Optics: Nanotechnology's benefits brought into focus
Conventional lenses, made of shaped glass, are limited in how precisely they can redirect beams of incoming light and make them meet at a point. Now, a team led by Zhengtong Liu at the A*STAR Institute of High Performance Computing, Singapore, has proposed a novel approach to 'superlens' systems that can surpass this classical limit of focusing light.
The team used numerical modeling to develop the design. Concentrating radiation into a smaller volume in this way enhances the interaction between light and matter, and thus the concept could prove useful in highly sensitive sensors of the future.

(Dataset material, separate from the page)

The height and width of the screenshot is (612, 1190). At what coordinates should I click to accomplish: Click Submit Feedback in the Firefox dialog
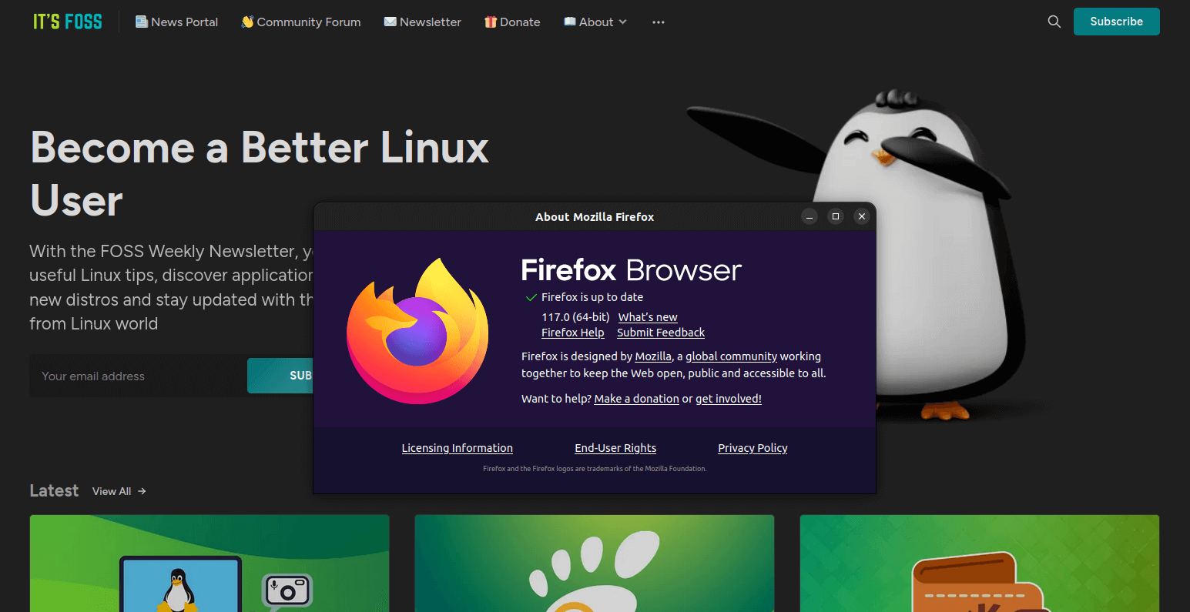pyautogui.click(x=660, y=333)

Light is a type of wave. Unlike the rise and fall in sea water at a beach, however, a light wave consists of oscillating electric and magnetic fields. The wavelength—the distance a wave travels in one oscillation cycle—imposes a limit on the minimum size to which light can be focused. However, this limit does not apply over small distances that are comparable to the wavelength, which is known as the near-field regime.
The researchers designed a silver nanostructure embedded in glass. Their device combined two separate elements. One component was a nanoantenna—similar to the radio-frequency antennas used to detect television-carrying signals, but reduced in size to match the wavelength of optical radiation. The other component was a superlens made of a thin slab of silver. The purpose of the superlens was to move the light detected by the nanoantenna into an imaging plane. "Using nanoantennas to concentrate light is not a new idea," says Liu. "But by adding a superlens to translate the concentrated spot of light, we can overcome limitations imposed by the optical properties of the material."
Liu and co-workers mathematically modeled the optical response of this device to an incoming beam of red light. They then altered the dimensions of the structure to maximize the enhancement in electric field. In this way, they were able to show that a 20-nanometer-thick superlens, separated by 34 nanometers from an antenna made of two silver ellipses, could increase the electric field of light by a factor of 250 (see image).
Confining light into these super intense 'hot-spots' could prove a boon for optical detection systems. "Our concept is targeted at biomedical and chemical sensing applications," explains Liu. "The next step is to seek collaboration opportunities to actually make the sensor and test it in the field."